**EXERCISE GOAL:**
Exactly the lines below from the line with "The height and" through the line with "Task: Copy the App ID 52330" must make up the answer, both ends included and pictures left out.

(Records excerpted from a collection)

- - - - -

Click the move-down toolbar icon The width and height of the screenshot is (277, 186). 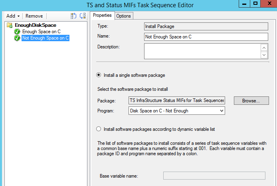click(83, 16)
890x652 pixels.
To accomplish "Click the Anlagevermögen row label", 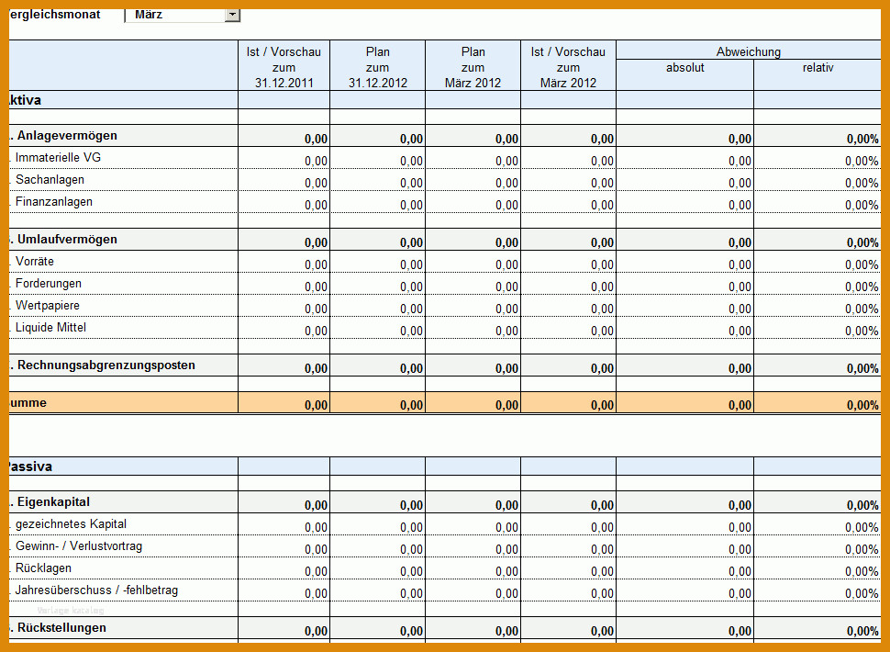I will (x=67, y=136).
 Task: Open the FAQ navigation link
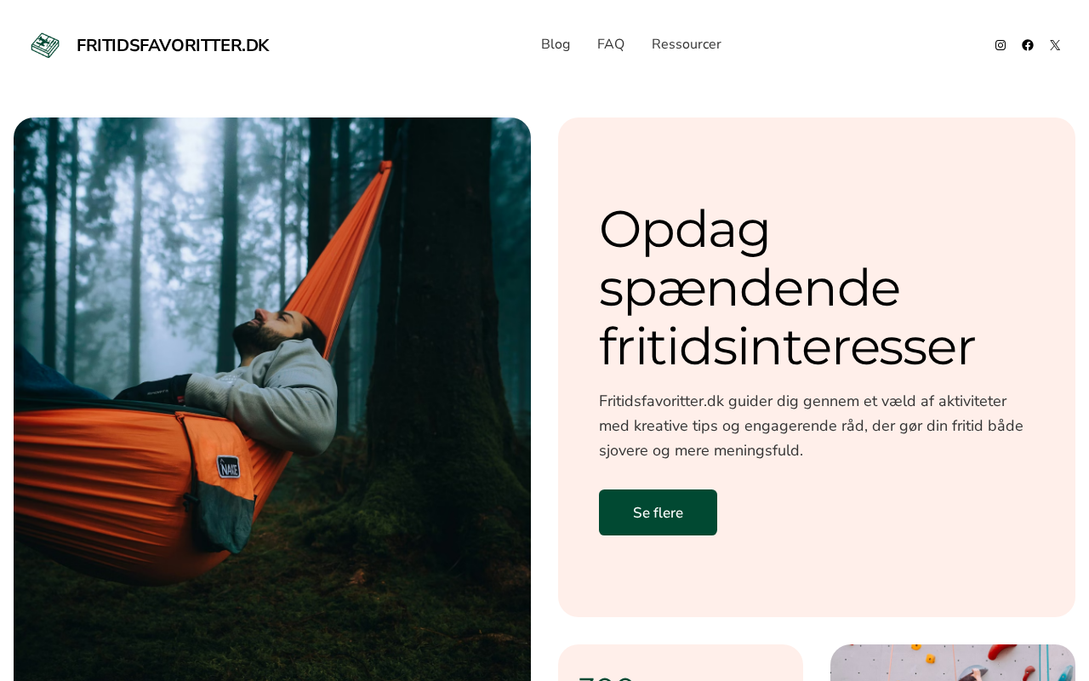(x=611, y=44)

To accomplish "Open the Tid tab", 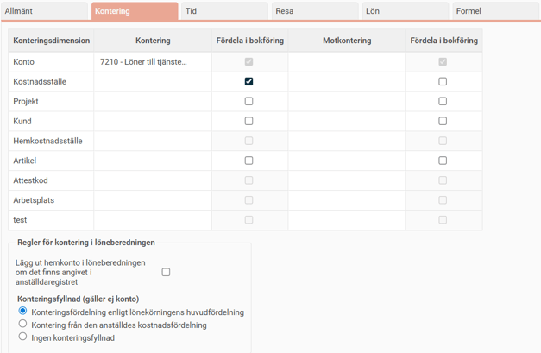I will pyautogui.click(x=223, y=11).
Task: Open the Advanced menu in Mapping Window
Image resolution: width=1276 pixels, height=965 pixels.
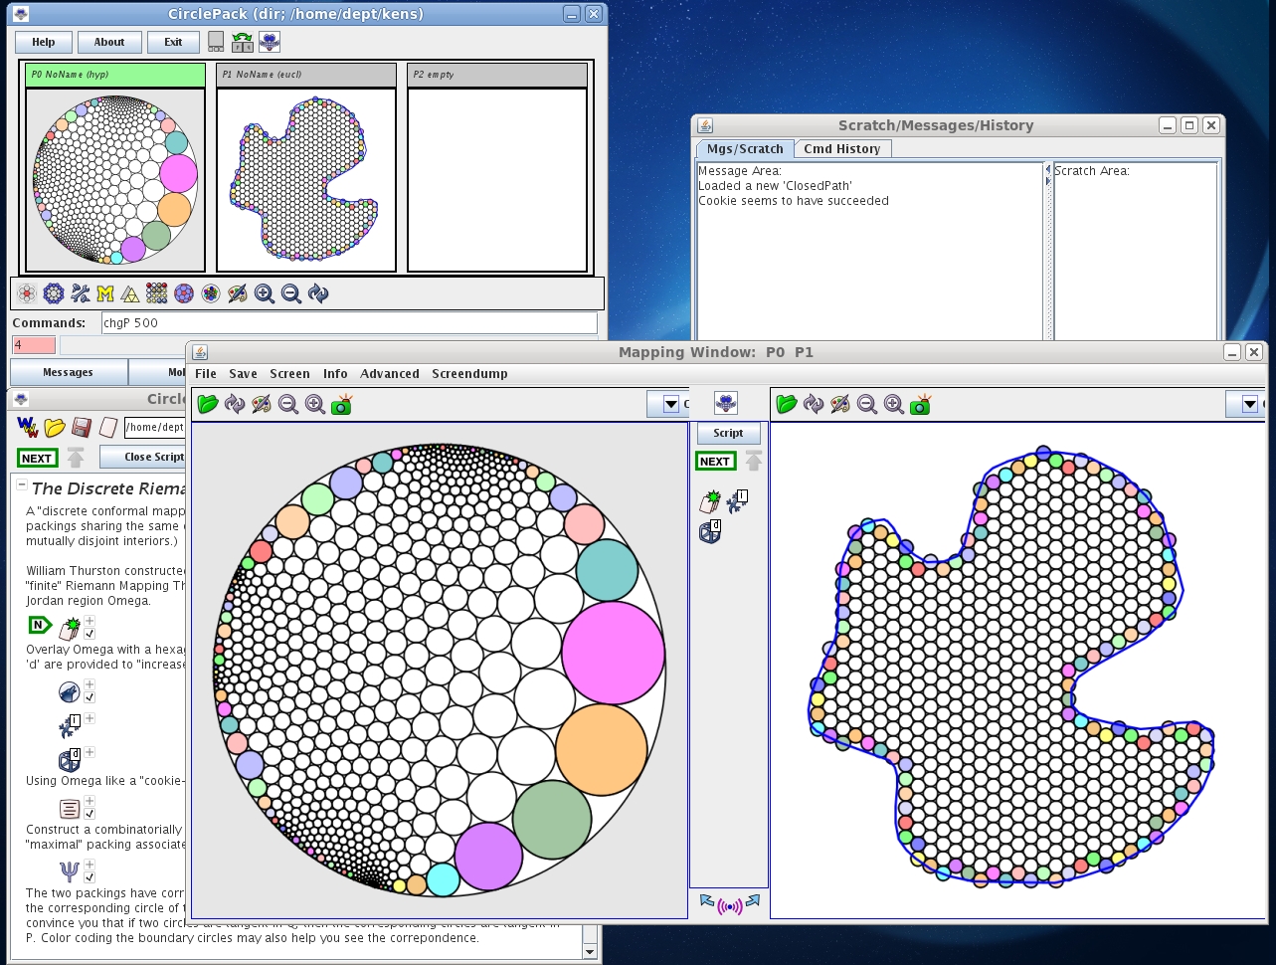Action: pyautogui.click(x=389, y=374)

- - - - -

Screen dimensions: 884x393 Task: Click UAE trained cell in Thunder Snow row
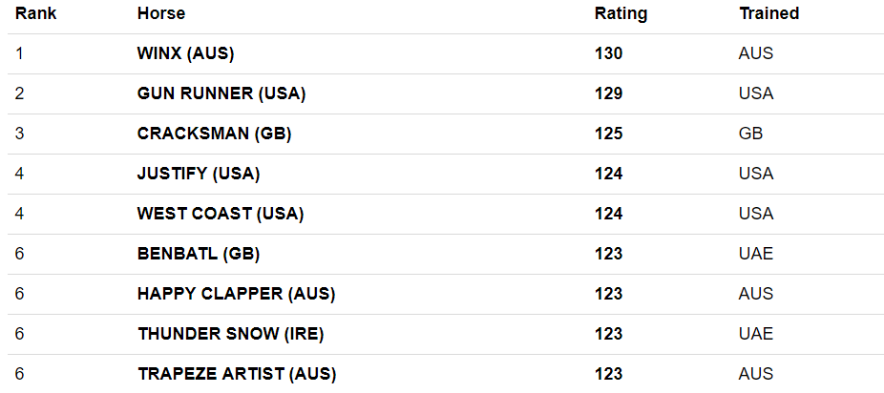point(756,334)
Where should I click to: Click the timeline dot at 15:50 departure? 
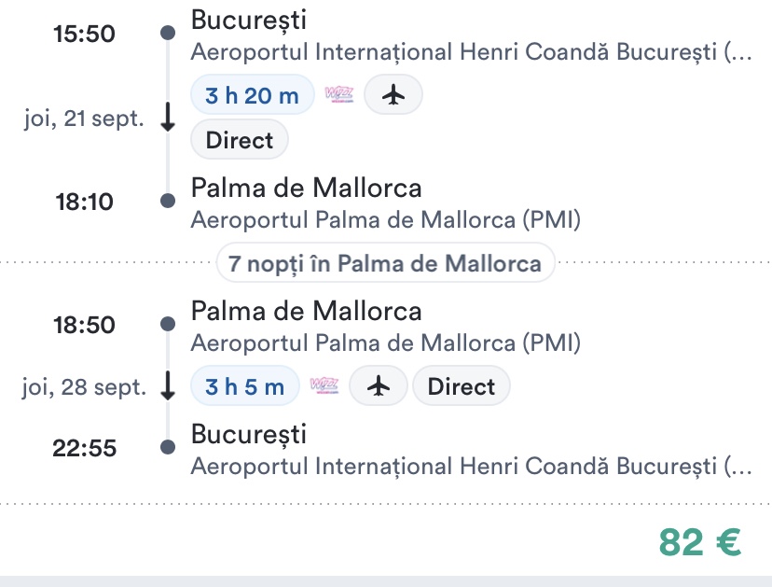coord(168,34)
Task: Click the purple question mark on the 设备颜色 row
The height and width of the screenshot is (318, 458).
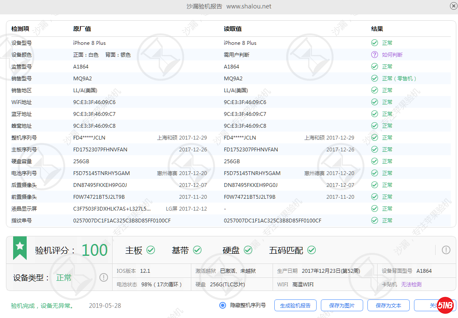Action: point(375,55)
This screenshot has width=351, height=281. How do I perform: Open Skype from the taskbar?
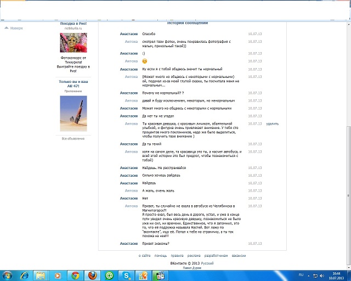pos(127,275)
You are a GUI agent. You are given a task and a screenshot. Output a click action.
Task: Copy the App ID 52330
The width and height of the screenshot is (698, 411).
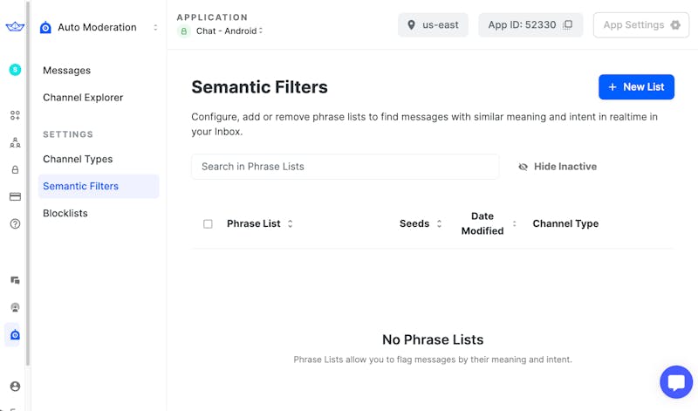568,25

- - - - -

**TASK OUTPUT:**
The height and width of the screenshot is (318, 458).
Action: point(375,55)
This screenshot has width=351, height=281. How do I perform: Open Skype from the taskbar?
pos(127,275)
You are a GUI agent. You are given a task and a screenshot. Output a click action.
Task: Copy the App ID 52330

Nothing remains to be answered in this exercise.